Appellee's account is, that when he had gotten as far down Washington street as the intersection of Howard street, he looked south and saw some lights in a large building, facing the latter street, which he took for the depot, and went in that direction until he came to a fence which must have been on the south side of Front street, which is the next street south of Washington. In going there he necessarily crossed the track of the I. B. & W. railroad, but he says he did not notice it to be a railroad, but supposed it to be a bridge. Finding he was mistaken about the depot, he started to go back upon the same street on which he came, which would be Howard street. Having gone a short distance, he heard a bell ahead of him, and a noise behind him like a team running away with a wagon, when almost immediately he was struck by the train, and knew no more until he came to his senses at the Chicago House after his limbs had been amputated.

The train which ran over appellant was running westward. It consisted of seven cars loaded with ice, which were being transferred to the Chicago and Alton Railroad; the engine being on the east end of the train headed eastward, but pushing the train westward. The complaint is that it was running at an improper rate of speed through the city; that no bell was rung or whistle sounded on its approach; that no proper lookout was kept, or signals given, or lights displayed by those in charge.

The evidence is somewhat conflicting, but, upon some of the vital questions, we think it strongly tends to support appellant's theory of the case. Appellee appears to be a German by birth, and has but a limited use of the English language. In the few short sentences of his testimony wherein he attempts to give an account of his exact locality at the time of the happening of the accident, he appears very obscure. He seems to have become confused in the darkness as to the location of the union depot, and having discovered his mistake, attempted to return on the same street to find it, and from the character of the ground at that place it is evident he must have gone back on the same street at least as far as the railroad track. Then he heard bells right in front of him in the direction of the union depot, and a noise in the rear, which, doubtless, was the noise of the approaching train. These facts would indicate that he was then facing westward instead of northward. Had he been going north, the bell, if at the depot, would have been to his left; if it was on the approaching train, it would have been to his right, and the noise of the train would have been in the same direction. But he says, when he heard the noise, he looked over his left shoulder and was immediately struck. These statements are in harmony with the theory that he had left Howard street, and was walking westward on the track, and had gone in that direction near to the place where he was found, before he was struck by the approaching train.

There is some conflict in the evidence as to whether or not a street lamp was burning at the crossing of Howard street. The evidence inclines us to the opinion that it was burning. Wilson, who was on the train, says it was burning, and as the train approached, the light of the lamp appeared like the headlight of a locomotive coming around a curve. This witness testifies that, at the Howard street crossing, he sat on the top of the rear car, with his legs hanging over the end of it, with a lantern in his hand suspended a little below the top of the car.

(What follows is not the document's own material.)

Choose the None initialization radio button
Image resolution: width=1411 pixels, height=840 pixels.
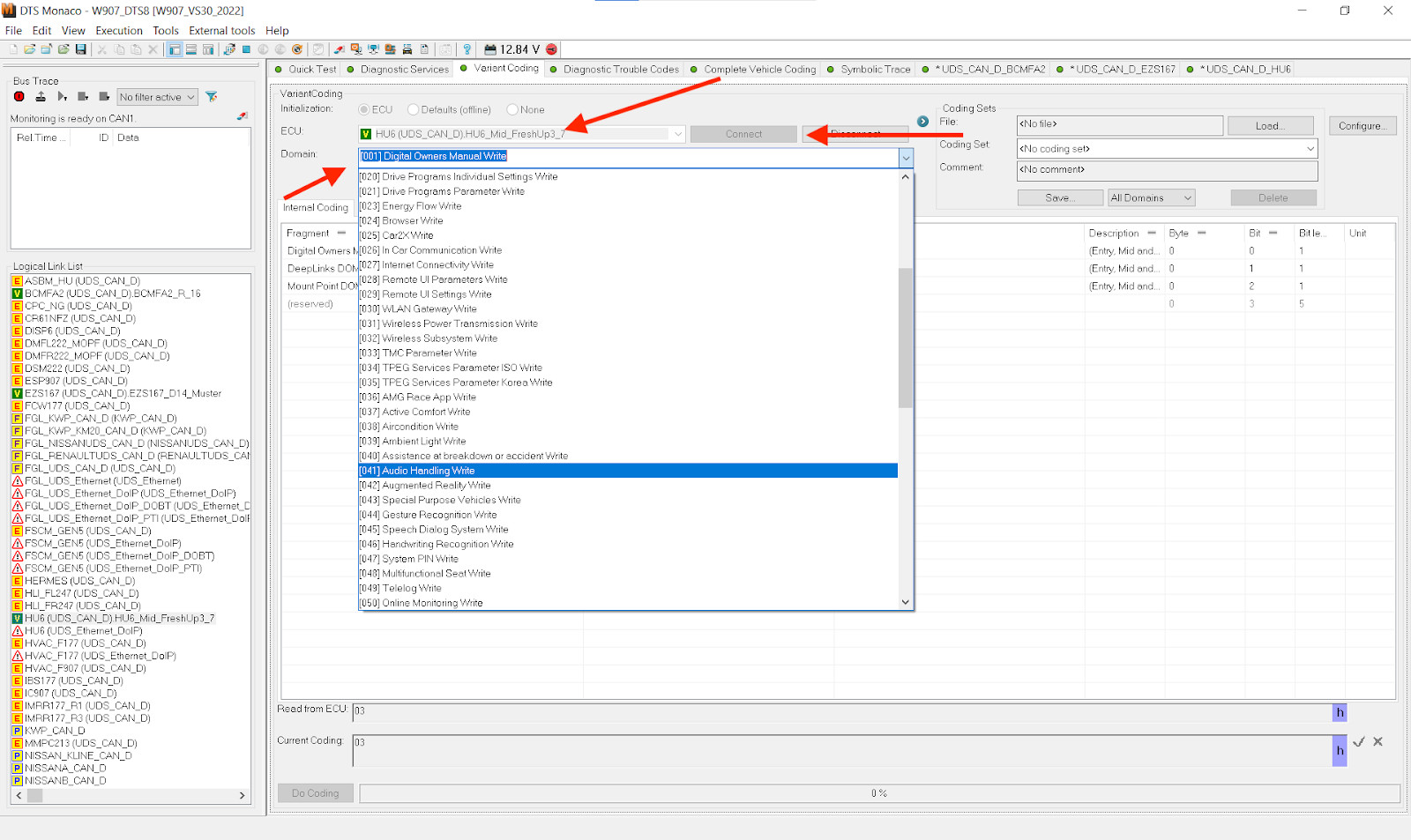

The evidence is clear that the train was running at a very moderate rate of speed and that the bell on the engine was ringing. Appellee's principal charge of negligence is the want of a sufficient signal light, so displayed on the train as to apprise any one upon the street crossing of its approach. Several witnesses testify that no light was upon the train, but none of these observed it until it had passed Howard street by at least two hundred feet. Wilson, on the other hand, testifies that he maintained his position, with the lantern in his hand, until he had passed Howard street a few feet, when he went to the other end of the car to set the brakes for the Chicago and Alton crossing, leaving the lantern on the top of the car at its rear end. There is, therefore, but a slight conflict in the evidence upon this point.

The proof of negligence on the part of appellant is not at all satisfactory, while the evidence tends strongly to show that the accident did not happen at or on the...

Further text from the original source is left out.